Updated Aug 21, 2021 at 12:16 p.m. UTC
Robinhood Markets, the parent company of the popular Robinhood trading app, priced its initial public offering at the lower end of its estimated range and is set to make its market debut on the Nasdaq exchange on Thursday.
- Robinhood has priced its offering at $38 per share, according to a press release on Wednesday,
- The pricing is at the lower end of the $38-$42 per share price range the company had targeted. It had planned on selling 5.5 million shares to raise $1.89 billion.
- The pricing values the company at $32 billion.
- Net proceeds from the sale will go toward working capital, capital expenditures, funding tax obligations, hiring new employees and customer support services.
- Shares will be listed on the Nasdaq Global Select Market, and Goldman Sachs and JPMorgan are acting as joint lead book-running managers, according to the release.
- Earlier this month, Robinhood began unconventionally offering a portion of its IPO to users via its app — a strategy some consider to be a risky gamble.

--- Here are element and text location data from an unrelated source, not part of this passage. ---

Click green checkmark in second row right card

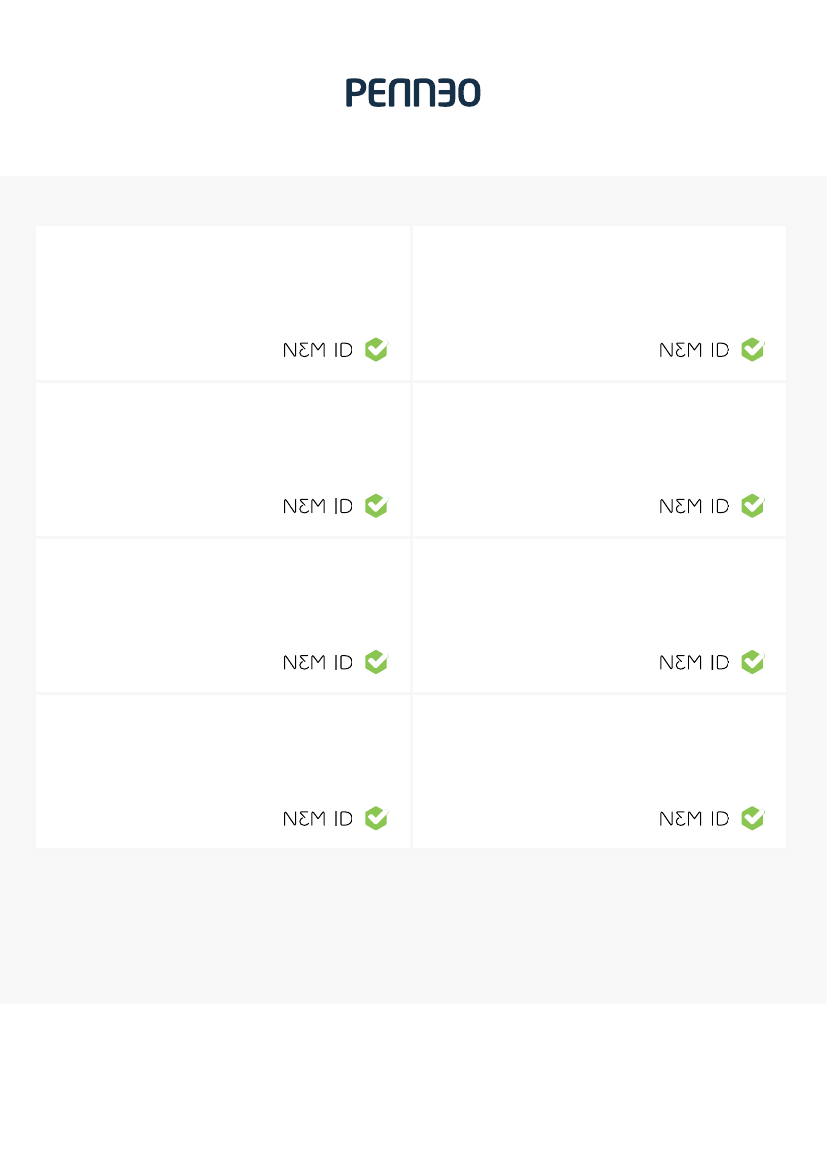pyautogui.click(x=753, y=505)
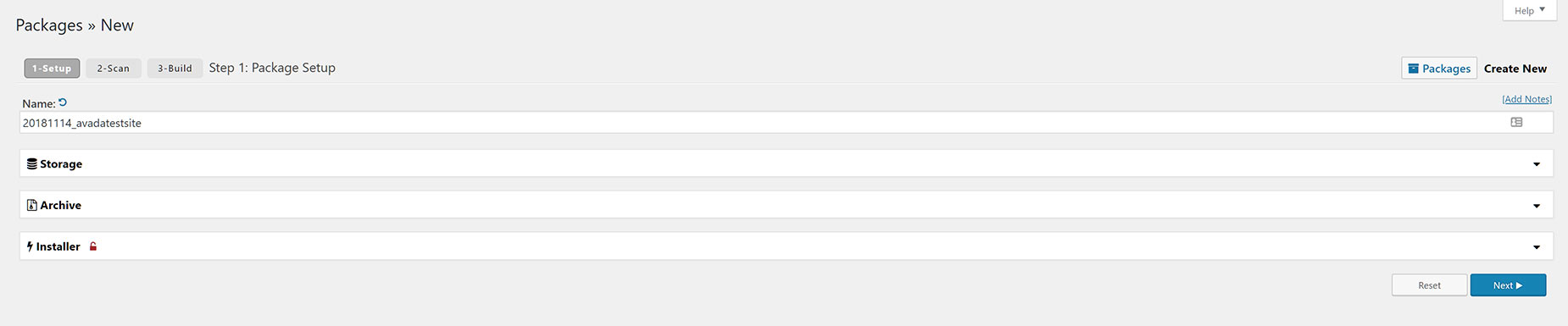Click the Reset button

(1429, 285)
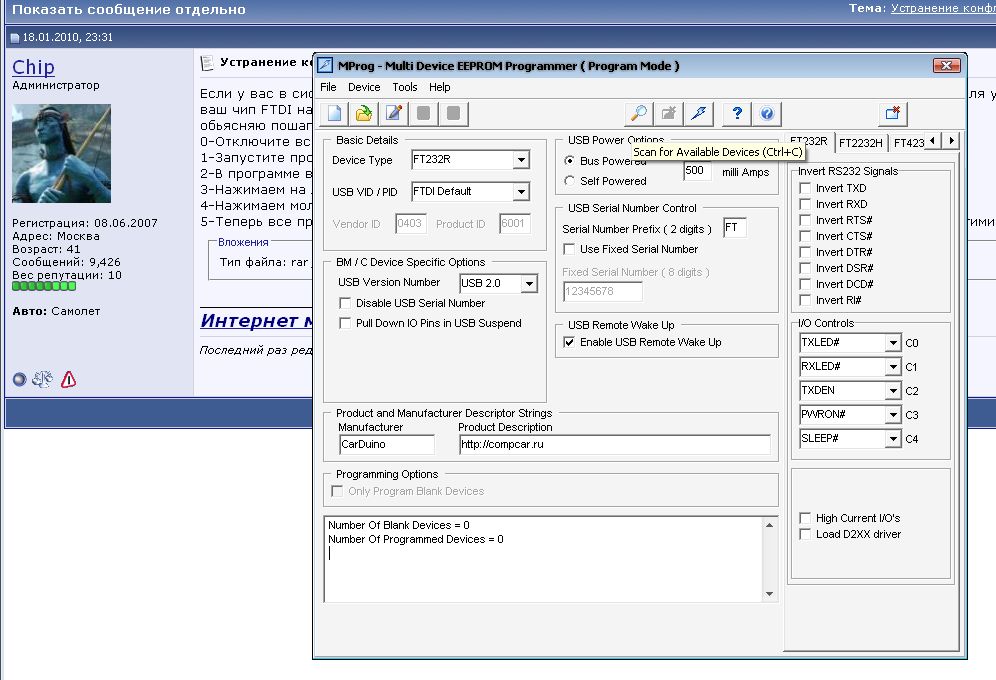Click the blue question mark Help icon
This screenshot has width=996, height=680.
(737, 114)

- Known for not charging commissions on trades, the company has continued to endure hits to its image as well as legal and political ramifications stemming from the fallout of the GameStop saga earlier this year and limitations to users trading crypto.
- The company is trying to reshape that image and is reportedly working on a new feature that will help protect users from crypto price volatility. It has also hired a Google alumn to improve its overall product design.
- Still, co-founder and CEO Vlad Tenev is facing allegations from the Financial Industry Regulatory Authority over his failure to register with the regulator.